The approach is inherently parallel in that several “workers” (processors or graphical units) run Gibbs samplers in parallel, using their current knowledge of the system. This means they update a component of the model parameter, based on the information they have last received, and then send back this new value to the system. For physical reasons, there is not instantaneity in this transmission and thus all workers do not condition on the same “current” value, necessarily. Perceiving this algorithm as a “garden of forking paths” where each full conditional uses values picked at random from a collection of subchains (one for each worker), I can see why the algorithm should remain valid.
“Thus, the quality of this [ABC] method rises and falls with the ingenuity of the user in identifying nearly-sufficient statistics.”

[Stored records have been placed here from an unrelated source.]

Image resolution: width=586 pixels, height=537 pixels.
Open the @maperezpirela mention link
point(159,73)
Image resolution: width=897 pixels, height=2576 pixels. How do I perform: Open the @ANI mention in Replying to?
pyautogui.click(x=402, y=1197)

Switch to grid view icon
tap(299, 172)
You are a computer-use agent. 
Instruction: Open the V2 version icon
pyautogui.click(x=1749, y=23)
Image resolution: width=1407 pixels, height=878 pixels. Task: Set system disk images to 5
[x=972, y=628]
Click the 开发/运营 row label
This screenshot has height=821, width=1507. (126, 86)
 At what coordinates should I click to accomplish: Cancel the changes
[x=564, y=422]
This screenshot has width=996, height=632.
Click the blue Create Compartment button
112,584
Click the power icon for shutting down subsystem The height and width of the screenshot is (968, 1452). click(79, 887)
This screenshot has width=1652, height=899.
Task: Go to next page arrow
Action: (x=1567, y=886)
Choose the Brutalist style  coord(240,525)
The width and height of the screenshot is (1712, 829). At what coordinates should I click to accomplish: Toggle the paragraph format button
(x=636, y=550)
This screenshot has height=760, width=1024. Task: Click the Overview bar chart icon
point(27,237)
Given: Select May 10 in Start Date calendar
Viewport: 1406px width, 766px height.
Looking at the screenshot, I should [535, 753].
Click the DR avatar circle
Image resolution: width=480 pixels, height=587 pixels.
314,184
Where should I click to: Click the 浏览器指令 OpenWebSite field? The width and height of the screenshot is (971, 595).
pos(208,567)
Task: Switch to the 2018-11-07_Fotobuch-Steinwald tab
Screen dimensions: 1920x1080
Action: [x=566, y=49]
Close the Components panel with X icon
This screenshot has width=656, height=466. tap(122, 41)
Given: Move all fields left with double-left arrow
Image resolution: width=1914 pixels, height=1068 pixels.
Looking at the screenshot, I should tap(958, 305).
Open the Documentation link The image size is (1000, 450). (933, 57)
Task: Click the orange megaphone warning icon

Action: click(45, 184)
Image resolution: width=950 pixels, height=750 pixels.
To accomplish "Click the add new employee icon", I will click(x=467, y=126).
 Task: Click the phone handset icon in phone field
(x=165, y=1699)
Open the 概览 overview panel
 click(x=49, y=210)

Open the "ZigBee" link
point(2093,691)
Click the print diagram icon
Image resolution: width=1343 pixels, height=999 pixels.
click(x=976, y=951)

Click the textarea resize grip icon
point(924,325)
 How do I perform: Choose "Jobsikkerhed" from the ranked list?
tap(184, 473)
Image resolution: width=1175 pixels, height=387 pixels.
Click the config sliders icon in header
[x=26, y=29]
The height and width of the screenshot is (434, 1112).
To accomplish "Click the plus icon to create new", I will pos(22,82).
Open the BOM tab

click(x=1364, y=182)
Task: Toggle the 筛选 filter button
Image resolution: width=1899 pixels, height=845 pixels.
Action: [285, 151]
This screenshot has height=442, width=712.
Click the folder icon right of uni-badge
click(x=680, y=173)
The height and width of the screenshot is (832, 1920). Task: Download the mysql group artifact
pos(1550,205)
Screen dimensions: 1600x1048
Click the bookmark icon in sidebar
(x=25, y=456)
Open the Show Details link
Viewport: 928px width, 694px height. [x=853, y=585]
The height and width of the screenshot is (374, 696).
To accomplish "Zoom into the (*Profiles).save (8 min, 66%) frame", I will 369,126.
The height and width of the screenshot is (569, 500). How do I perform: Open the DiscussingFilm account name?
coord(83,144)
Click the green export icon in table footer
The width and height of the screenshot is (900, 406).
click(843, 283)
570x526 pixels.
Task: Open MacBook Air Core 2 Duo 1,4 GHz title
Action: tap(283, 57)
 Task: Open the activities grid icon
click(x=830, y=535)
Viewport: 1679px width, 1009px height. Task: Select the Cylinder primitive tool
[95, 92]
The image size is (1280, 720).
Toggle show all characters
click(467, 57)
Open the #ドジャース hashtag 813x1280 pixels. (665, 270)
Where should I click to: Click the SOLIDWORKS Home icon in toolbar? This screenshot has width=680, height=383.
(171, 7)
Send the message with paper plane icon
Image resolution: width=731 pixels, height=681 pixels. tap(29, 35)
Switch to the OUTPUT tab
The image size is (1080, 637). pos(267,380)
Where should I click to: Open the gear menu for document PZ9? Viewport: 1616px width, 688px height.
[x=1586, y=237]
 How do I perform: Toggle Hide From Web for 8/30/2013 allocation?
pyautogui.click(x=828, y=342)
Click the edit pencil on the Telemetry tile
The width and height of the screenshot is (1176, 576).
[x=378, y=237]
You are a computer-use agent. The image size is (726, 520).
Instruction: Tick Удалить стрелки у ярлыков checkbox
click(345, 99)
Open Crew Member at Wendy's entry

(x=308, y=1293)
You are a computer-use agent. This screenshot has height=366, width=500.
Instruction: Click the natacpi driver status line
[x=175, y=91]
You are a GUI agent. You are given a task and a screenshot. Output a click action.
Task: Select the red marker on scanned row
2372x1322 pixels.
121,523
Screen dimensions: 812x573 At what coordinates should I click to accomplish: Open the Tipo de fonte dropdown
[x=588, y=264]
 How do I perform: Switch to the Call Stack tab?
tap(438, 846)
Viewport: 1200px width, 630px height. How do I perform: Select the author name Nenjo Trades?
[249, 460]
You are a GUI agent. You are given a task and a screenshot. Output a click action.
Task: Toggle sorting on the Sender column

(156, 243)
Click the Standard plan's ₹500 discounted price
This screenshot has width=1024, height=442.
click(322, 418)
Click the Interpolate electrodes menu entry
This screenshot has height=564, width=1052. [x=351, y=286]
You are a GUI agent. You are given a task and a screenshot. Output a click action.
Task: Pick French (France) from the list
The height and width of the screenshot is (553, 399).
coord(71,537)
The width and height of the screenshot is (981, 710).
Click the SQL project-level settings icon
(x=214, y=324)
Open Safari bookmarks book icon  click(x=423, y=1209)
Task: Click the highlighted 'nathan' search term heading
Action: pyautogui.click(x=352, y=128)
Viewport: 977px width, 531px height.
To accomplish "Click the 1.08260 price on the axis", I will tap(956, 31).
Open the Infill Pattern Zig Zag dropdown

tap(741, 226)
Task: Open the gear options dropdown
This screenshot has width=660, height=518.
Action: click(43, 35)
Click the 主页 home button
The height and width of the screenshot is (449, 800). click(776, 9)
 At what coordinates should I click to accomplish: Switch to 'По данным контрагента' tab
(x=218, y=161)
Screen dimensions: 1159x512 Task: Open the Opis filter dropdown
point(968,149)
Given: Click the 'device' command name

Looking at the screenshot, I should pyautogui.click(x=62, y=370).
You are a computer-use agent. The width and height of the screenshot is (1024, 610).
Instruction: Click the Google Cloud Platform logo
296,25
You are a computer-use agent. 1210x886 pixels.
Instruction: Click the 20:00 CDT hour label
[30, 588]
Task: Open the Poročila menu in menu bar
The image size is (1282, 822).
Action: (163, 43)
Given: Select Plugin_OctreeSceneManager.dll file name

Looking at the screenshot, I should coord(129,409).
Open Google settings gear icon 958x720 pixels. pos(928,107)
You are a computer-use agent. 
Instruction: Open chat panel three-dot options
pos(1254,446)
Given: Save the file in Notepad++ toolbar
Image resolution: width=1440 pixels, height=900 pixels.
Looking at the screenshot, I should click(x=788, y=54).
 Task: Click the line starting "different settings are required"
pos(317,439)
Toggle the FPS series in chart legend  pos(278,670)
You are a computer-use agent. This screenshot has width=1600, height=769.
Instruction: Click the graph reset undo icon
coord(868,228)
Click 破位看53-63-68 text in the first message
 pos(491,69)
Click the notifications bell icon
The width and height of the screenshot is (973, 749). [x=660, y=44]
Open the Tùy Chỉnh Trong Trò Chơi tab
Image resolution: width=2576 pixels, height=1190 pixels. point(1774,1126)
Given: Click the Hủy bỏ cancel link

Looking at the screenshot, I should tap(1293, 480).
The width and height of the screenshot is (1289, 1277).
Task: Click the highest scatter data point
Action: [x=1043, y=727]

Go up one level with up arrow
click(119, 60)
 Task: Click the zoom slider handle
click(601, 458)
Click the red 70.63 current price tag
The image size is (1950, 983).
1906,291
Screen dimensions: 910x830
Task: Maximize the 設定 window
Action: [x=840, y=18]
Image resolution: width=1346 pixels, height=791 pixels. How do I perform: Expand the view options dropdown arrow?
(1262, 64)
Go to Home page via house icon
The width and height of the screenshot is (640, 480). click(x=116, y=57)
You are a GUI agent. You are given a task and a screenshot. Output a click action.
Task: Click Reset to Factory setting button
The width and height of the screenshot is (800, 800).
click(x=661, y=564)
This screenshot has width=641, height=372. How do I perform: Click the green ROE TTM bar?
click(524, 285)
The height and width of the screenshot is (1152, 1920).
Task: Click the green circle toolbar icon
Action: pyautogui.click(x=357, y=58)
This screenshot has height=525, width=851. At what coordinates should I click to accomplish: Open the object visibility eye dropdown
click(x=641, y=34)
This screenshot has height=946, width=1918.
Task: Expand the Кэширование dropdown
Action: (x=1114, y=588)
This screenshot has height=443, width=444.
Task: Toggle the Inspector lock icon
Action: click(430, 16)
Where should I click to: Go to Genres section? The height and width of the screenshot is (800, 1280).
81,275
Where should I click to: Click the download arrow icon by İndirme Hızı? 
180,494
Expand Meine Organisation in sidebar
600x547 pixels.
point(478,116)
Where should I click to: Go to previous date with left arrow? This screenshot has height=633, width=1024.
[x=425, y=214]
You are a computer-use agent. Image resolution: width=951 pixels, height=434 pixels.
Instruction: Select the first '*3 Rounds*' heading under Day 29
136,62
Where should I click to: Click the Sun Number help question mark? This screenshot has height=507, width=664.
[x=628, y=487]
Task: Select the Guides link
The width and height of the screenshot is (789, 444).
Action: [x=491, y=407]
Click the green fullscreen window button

It is also clear that this approach allows for any degree of parallelisation. However, it is less clear to me why this should constitute an improvement. With respect to the bottlenecks mentioned at the beginning of the paper, I do not truly see how the large data problem is bypassed. Except in cases where conditionals only depend on small parts of the data. Or why large dimensions can be more easily managed when compared with a plain Gibbs sampler or, better, parallel plain Gibbs samplers that would run on the same number of processors. (I do not think the paper runs the comparison in that manner, using instead a one-processor Gibbs sampler as its benchmark. Or less processors in the third example.) Since the forking paths repeatedly merge back at aperiodic stages, there is no multiplication or clear increase of the exploratory abilities of the sampler. Except for having competing proposed values [or even proposals] selected randomly. So maybe reaching a wee bit farther from time to time.